Useful to track updates on sites that don't provide RSS feeds.
Please be aware that the software is still in a very early alpha stage.
Make sure git, python (>= 3.10), pip and tkinter are installed on your system. This depends on the package management system of you operating system. On Debian-based distros this could look like this:
sudo apt-get install git python3-pip python3-venv python3-tk
And on Mac with Homebrew installed:
brew install git python python-tk
Change to the path where you want to create the diffcrawler
directory. Then clone the repository:
git clone https://github.com/passaca/diffcrawler
Change to the diffcrawler
directory, create a virtual environment and activate it:
cd diffcrawler
python3 -m venv venv
source venv/bin/activate
Install the required packages:
pip install -r requirements.txt
Run the application:
python3 -m diffcrawler
The application is untested on Windows (as I have no system available) but there is no reason it should not run. If anybody wants to test it and provide instructions, feel free.
Websites you wish to monitor can be added to the list via the Add
button. The properties of each list item can be set in the right pane:
Property | Meaning |
---|---|
URL | URL of the website (must be valid http or https address!) |
Timeout | Timeout in seconds (total allowed time for server response) |
Diff Threshold | Minimum number of content changes to consider website changed/unread |
Favorite | Mark URL as favorite (use-case not implemented yet) |
Date Added | Date at which the website was added to list |
To fetch/update the content, select the website(s) from the list (hold Shift
/Ctrl
/Command
for multiple selection) and click the Fetch
button. The selected websites are fetched concurrently (up to 5 simultaneous connections). A successful fetch is shown as a check mark (✔) and an error (most commonly a timeout or DNS error due to a wrong URL) is symbolized as a ballot character (✘).

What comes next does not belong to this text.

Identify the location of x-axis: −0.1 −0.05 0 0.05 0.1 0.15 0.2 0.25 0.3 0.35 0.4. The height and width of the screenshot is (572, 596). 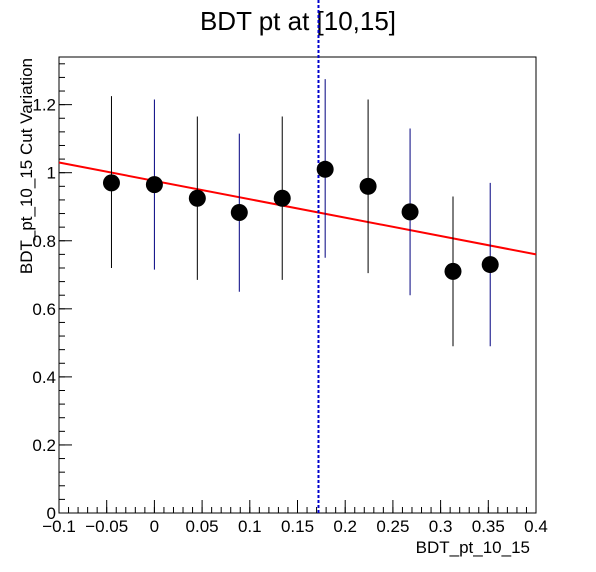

Date and time of the successful fetches are shown. Once there is a second fetch for a website, the difference (diff) of the two versions is calculated and shown. If it is larger than the "Diff Threshold", the website is considered "changed" and marked unread (bold font). The selected sites can be opened in a browser with the Open URL
button (and will be marked read when you do so).
The actual diff can be inspected from the View
menu (Show Diff
).
A fetch can be undone in case the current version of the website is showing content unrelated to the monitored version (e.g. a "maintentance" message or server error page). For this, select Undo Fetch
from the Edit
menu.
- Cross platform (Mac, Linux, Windows)
- Set individual timeouts and diff thresholds for each website
- Fetch websites with up to 5 simultaneous connections (fetching does not block the UI)
- Save and load to/from file (efficient SQLite-based file format)
- Inspect diffs
- Undo fetch
- Search/filter list
- Reorder list
- Improve diff implementation (e.g. allow monitoring certain DOM elements)